Several well known packaging techniques have been developed, with two of the most popular being quad flat pack (QFP) and ball grid array (BGA). As shown in FIG. 1, a QFP package comprises a chip 10, which is protected using an epoxy resin 12. From the chip 10 extend wire bonds 14 (typically gold (Au)) which connect to leads 16 (typically lead/tin (Pb/Sn) plated) which may have silver spot plating at the contact point, as shown at 18. The leads 16 are connected (soldered) to a printed circuit board (not shown). An adhesive or solder 20 is used to adhere the chip to the carrier pad 22. FIG. 2 depicts a standard BGA package which comprises a chip 24, which is protected by an epoxy resin 26. From the chip 24 extend wire bonds 28 which connect to contacts 30 which extend through substrate or carrier pad 32 to electrical pads 34. The electrical pads 34 are connected to electrical pads 36 associated with printed circuit board 38, by way of solder balls 40. During manufacture, solder balls 40 are heated to provide a continuous electrical circuit between the chip 24 and printed circuit board 38. The chip 24 may be secured to the carrier pad 32 by means of a dielectric adhesive layer 42. FIG. 3 highlights the arrangement of the bottom of carrier pad 32 which consists of rows of electrical pads 34 extending around the perimeter. The “pitch” or distance between electrical contacts on chip 24, is typically smaller than the pitch between corresponding electrical pads 36 associated with printed circuit board 38. The integrated circuit package provides “tracks” to connect the small chip 24 pitch to the large printed circuit board 38 pitch.
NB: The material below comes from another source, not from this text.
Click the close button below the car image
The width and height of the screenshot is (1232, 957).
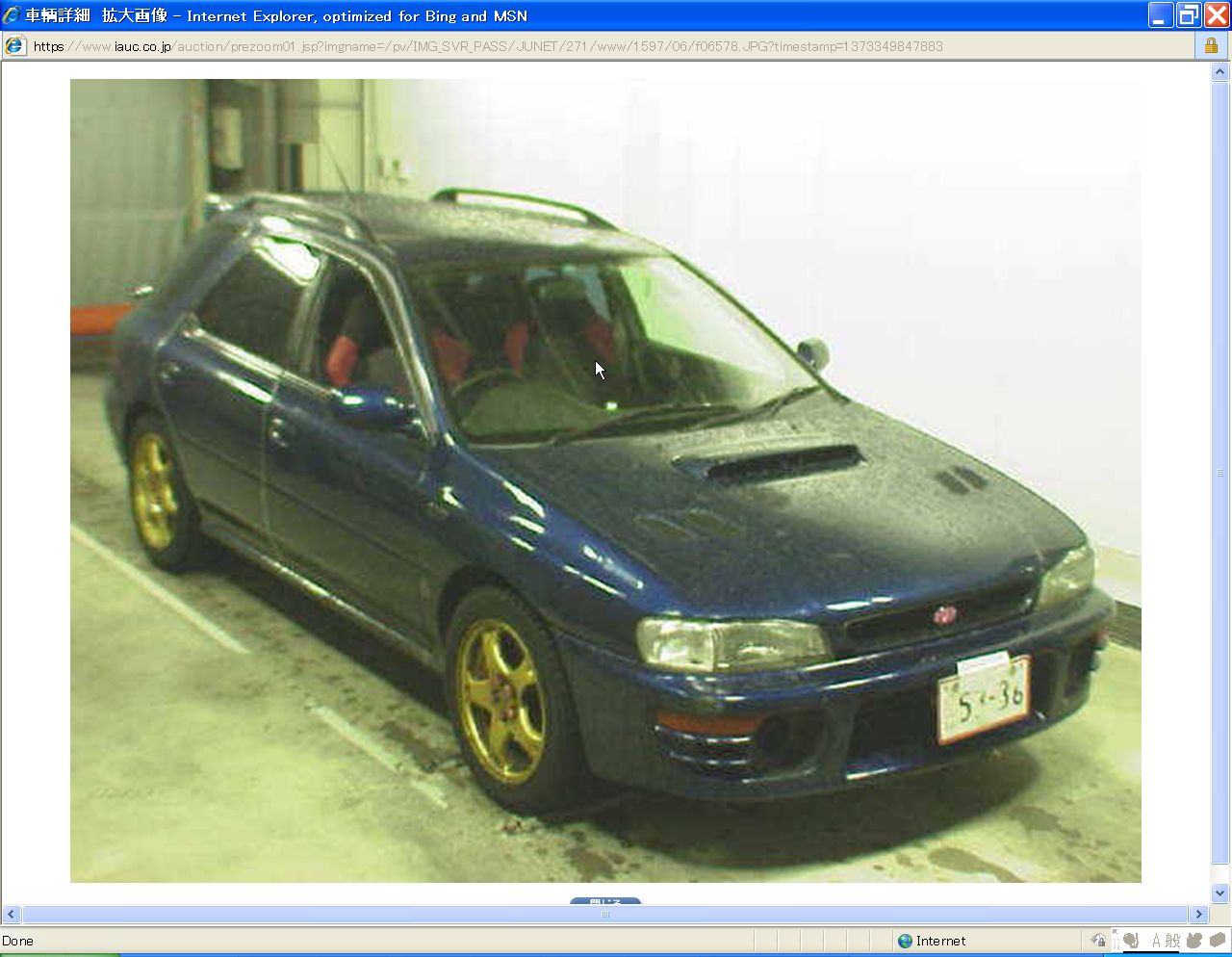pos(604,902)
As will also be appreciated, flip-chip assembly is an alternate packaging technique which can be used in a BGA-type assembly. As shown in FIG. 4, in this technique the chip 44 is actually flipped over to allow direct interconnections between the chip 44 and carrier pad 46 by way of solder balls 48. Electrical tracks (not shown) extending through carrier pad 46 to electrical pads 50 allow interconnection to printed circuit board 52 using a second series of solder balls 54. As can be seen in the figure, there are no wire bonds required. Although greater I/O density can be achieved using this packaging technique, problems such as controlling heat dissipation are prevalent making this technique unsuitable for some applications.
As highlighted above, the connection between the chip and the integrated circuit package can be achieved with flip-chip mounting inside the package (which is similar to the BGA between the package and the printed circuit board) or with wire bonds inside the package. Wire bonds are very short ribbons of wire, that are pressure welded from the chip pads to the package pads by machine. As will be appreciated by those in the art, a problem with wire bonds for high frequency circuits is that they also generate a small amount of inductance (e.g. 1 nanoHenry/millimetre of length). As those skilled in the art are aware, inductance is the characteristic of an electrical conductor which opposes a change in current flow. In the case of a wire bond, the inductance is often unpredictable because, typically, the exact length of the wire is inconsistent, as well as its location and termination point on either the chip or carrier pad. Both of these factors (and to some extent the thickness of the wire) affect its inherent inductance. The inconsistencies are largely a result of imprecise manufacturing techniques. As a result, this heretofore undesirable property of wire bonds has presented problems to integrated circuit designers who have tried to design around the inductance produced by wire bonds.
Where an inductor is required in one of the chip's operational circuits, it has heretofore been incorporated into the chip design itself (e.g. as a spiral inductor) and located on the chip (“on-die”) or in the package or printed circuit board (“off-die”). In either case, recognized problems are created for the circuit designer.
In light of the problems and deficiencies of wire bonds highlighted above, there is a need for an improved integrated circuit package in which the wire bond inductance is advantageously used to facilitate operation of the chip.